The authors also proved important mathematical properties of g-leakage that further attest to the significance of their framework. As future work the authors intend to identify algorithms to calculate g-capacity, possibly using linear programming. Also, it would be interesting to extend g-leakage to the scenario where the adversary does not know the prior π, but instead has ( possibly incorrect ) beliefs about it, as in the works of Clarkson, Myers, and Scheider [ 31 ] and Hamadou, Sassone, and Palamidessi [ 32 ]. The authors are grateful to Miguel E. Andrés for discussions of this work, and to the anonymous referees for their comments and suggestions. 

On the assumption that C2’s columns are linearly independent, the linearly independent rows of C2 form an invertible matrix, and so the authors are done by Theorem 6.5. 

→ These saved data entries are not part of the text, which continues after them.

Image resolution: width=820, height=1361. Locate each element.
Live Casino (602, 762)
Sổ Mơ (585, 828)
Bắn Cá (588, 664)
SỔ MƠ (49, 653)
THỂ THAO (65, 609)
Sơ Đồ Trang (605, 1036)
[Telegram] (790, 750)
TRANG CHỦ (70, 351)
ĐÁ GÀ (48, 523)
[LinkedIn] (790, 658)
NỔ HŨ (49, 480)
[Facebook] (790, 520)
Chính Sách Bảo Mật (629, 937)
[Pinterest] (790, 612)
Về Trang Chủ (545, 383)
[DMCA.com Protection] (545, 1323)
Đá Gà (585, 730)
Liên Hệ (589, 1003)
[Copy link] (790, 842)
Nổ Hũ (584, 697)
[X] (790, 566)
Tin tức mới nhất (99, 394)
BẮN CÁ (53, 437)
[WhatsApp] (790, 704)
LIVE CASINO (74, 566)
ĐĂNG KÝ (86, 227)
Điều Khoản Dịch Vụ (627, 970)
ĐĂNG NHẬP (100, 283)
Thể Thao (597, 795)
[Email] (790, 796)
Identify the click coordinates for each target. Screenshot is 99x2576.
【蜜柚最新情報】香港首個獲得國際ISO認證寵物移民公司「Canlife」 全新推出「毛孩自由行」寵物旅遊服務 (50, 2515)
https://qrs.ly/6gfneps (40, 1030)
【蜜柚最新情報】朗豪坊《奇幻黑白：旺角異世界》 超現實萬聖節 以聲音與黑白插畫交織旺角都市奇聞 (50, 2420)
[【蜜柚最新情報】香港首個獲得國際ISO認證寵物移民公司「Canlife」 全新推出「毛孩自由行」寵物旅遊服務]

For they tell us that if the authors can show that the mincapacity of C is small, then the authors are guaranteed that the leakage under any gain function g and under any prior π is also small, as is the Shannon leakage. 

Under the uniform prior π, it is easy to see that the expected gain of every element (u, x) of W is 2−10, since for every u, X [u] is uniformly distributed on [0..1023]. 

since X+ is the best guess a priori, the authors conclude by Theorem 4.2 that Lg(π,C2) > 0.Lemma 6.4 allows us to prove some significant special cases of Conjecture 6.3, as the authors now show. 

Note that the exact setW of guesses is not important, as any gain function with n possible guesses can be represented by a n×|X | matrix G. First, from Theorem 6.9 (adapted to ≤Gn instead of ≤G), the authors know that C1 ≤Gn C2 iff Lg(πu, C1) ≤ Lg(πu, C2) for all g ∈ Gn. 

This order is sound and complete for Bayes risk, and they show that Bayes risk is maximally discerning, if contexts are taken into account, when compared to the alternative elementary tests of marginal guesswork, guessing entropy and Shannon entropy. 

Now if the authors consider the prior π′ = (0.5, 0.5, 0), the authors find that Vgd(π′) = 0.5, pY = (0.3, 0.7), Vgd(pX|y1) = 1, Vgd(pX|y2) = 5 7 , and Vgd(π′,Ex5) = 0.8, which gives Lgd(π′,Ex5) = log 1.6 ≈ 0.6781. 

Note that ≤G ⊆ ≤G2 ; the above theorem shows that in the case when C2 is invertible, the conjecture holds even if the authors restrict to 2-block gain functions. 

Recall from Section IV-C that Vg(π,C1) is the solution to the problem of maximizing tr(DπC1SG) subject to S being a channel matrix.